Just ask a gay man from Boston how easy it was to come out; or BE out, outside of downtown, Newton, Cambridge, and Brookline. Ask him if he would walk in Southie alone at night; or EVER, hand in hand with his boyfriend.

So when the Globe is run by clearly anti-American, anti-religious, anti-catholic, anti-israel, pro-islam, New Yorkers (even though it has local editorial and reporting staff)... Well, people just don't like it.

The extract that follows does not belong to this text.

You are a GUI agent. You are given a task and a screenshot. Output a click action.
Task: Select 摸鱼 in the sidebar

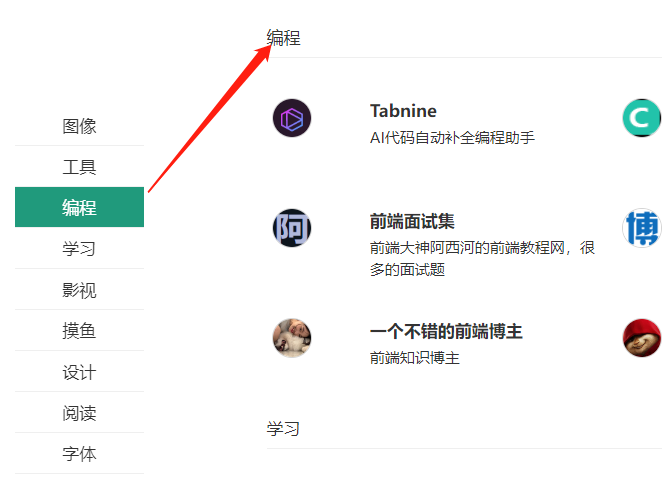(x=79, y=331)
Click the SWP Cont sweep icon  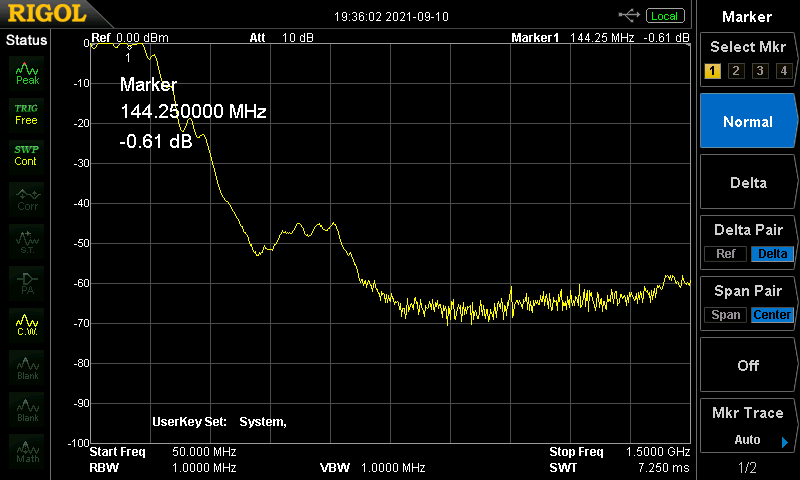point(27,155)
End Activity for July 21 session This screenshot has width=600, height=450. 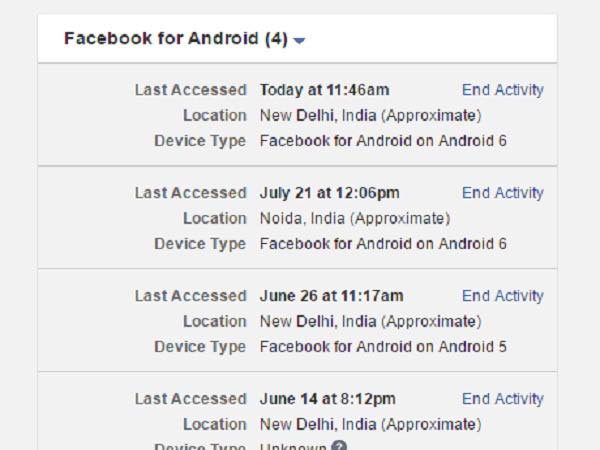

The Herald on the other hand does just fine with a center right viewpoint, a great sports page, a strong focus on being local issues, and criticism of Washington, no matter who is in power.

Funny enough, that suits Bostonians just about right.

* An aside for those of you counting more liberal cities and states: San Francisco, Washington D.C., Los Angeles, Chicago, Detroit, Philadelphia, Seattle, Portland, New York and Newark (not necessarily in order); and for states, California.